There are two different types of jobs which do all of the magic for MapReduce processing. Map job sends query for processing various nodes in cluster. This job will be broken down to smaller tasks. Then Reduce job collects all of the output which each node has produced and combines them to one single value as final result.

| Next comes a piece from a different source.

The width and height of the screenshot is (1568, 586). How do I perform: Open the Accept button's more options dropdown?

This architecture makes Hadoop an inexpensive solution which is very quick and reliable. Divide big job into smaller ones and put each task in a different node. This story might remind you about multithreading process. In multithreading, all of concurrent processes are shared with the aid of locks and semaphores, but data accessing in MapReduce is under the control of HDFS.

Practical Example

There are three text files at the below picture for practicing word count. MapReduce starts to split each file to cluster of nodes as I explained at the top of this article. At Mapping phase, each node is responsible for count word. At intermediate splitting in each node is just hommogeous word and each number of that specific word in the previous node. Then in reducing phase, each node will be summed up and collects its own result to produce a single value.

Tensorflow on Windows - Python - CPU

Download Anaconda Python 3.6

If you want to feel easy with a comfortable IDE and professional editor, without needing to install libraries, you can use Anaconda & Spider.

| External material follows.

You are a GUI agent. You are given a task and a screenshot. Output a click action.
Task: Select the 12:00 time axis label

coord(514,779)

Then open Anaconda Navigator from star and select and lunch “Spider”:

There are some points:

Python is object oriented
Dynamic Typing
Rich Libraries
Simple to read
Python is case sensitive
Indent is important for Python

Install Tensorflow

Open Anaconda Navigator from "Start Menu" -> select "Environments" from "left panel" -> Go to the "root" -> select "All Channels" -> search for "tensor"
Select "tensorflow", but if you feel that you need to work with R for statistical computing or GPU for having quick result, so select "r-tensorflow" and "tensorflow-gpu".
Then, press green "Apply".
Then again, accept the rest of the packages which are dependencies, in the next window.

What is Deep Learning?

Actually, deep learning is a branch of machine learning. Machine learning includes some different types of algorithms which get a few thousands data and try to learn from them in order to predict new events in future. But, deep learning applies neural network as extended or variant shapes. Deep learning has the capacity of handling million points of data.

The most fundamental infrastructure of deep learning could be its ability to pick the best features. Indeed, deep learning summarizes data and computes the result based on compressed data. It is what is really needed in artificial intelligence, especially when we have a huge database with dramatical computation.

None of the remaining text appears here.